Revolutionizing Training-Free NAS: Towards Efficient Automatic Proxy Discovery via Large Language Models

The success of computer vision tasks is mainly attributed to the architectural design of neural networks. This highlights the need to automatically design high-performance architectures via Neural Architecture Search (NAS). To accelerate the search process, training-free NAS is proposed, which aims to search high-performance architectures at initialization via zero-cost proxies (ZCPs). However, existing zero-cost proxies heavily rely on manual design, which is often labor-intensive and requires extensive expert knowledge. In addition, these crafted proxies often suffer from poor correlation with final model performance and high computational complexity, severely limiting NAS efficiency in real-world applications.
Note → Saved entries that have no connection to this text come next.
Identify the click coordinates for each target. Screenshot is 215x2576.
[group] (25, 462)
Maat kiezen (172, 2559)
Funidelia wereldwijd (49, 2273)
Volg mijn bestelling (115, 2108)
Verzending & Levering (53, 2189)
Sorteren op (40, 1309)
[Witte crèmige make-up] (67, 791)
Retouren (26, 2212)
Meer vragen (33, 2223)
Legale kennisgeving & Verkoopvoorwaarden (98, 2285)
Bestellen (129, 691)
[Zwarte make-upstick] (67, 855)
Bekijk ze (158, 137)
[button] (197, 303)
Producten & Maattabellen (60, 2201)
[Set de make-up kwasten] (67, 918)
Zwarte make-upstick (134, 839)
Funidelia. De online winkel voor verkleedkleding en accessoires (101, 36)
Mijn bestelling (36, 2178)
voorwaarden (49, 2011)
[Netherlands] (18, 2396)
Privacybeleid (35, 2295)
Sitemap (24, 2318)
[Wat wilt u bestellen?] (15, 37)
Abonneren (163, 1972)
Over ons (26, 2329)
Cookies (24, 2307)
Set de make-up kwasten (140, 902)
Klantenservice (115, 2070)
To address those issues, this paper proposes a novel Large Language Models (LLMs)-driven $\underline{A}$utomatic $\underline{P}$roxy $\underline{D}$iscovery ($\textbf{APD}$) framework, which revolutionizes the design paradigm of ZCPs by leveraging LLMs to automatically discover optimal ZCPs for Training-Free NAS. Moreover, we utilize actor-critic based reinforcement learning to optimize prompts, enabling to generate better ZCPs in the next generation. We conduct extensive experiments on mainstream NAS benchmarks, demonstrating APD excels in both performance and efficiency. Besides, we firmly believe that our APD will dramatically benefit the deep learning community through providing novel paradigm of design algorithms via LLMs.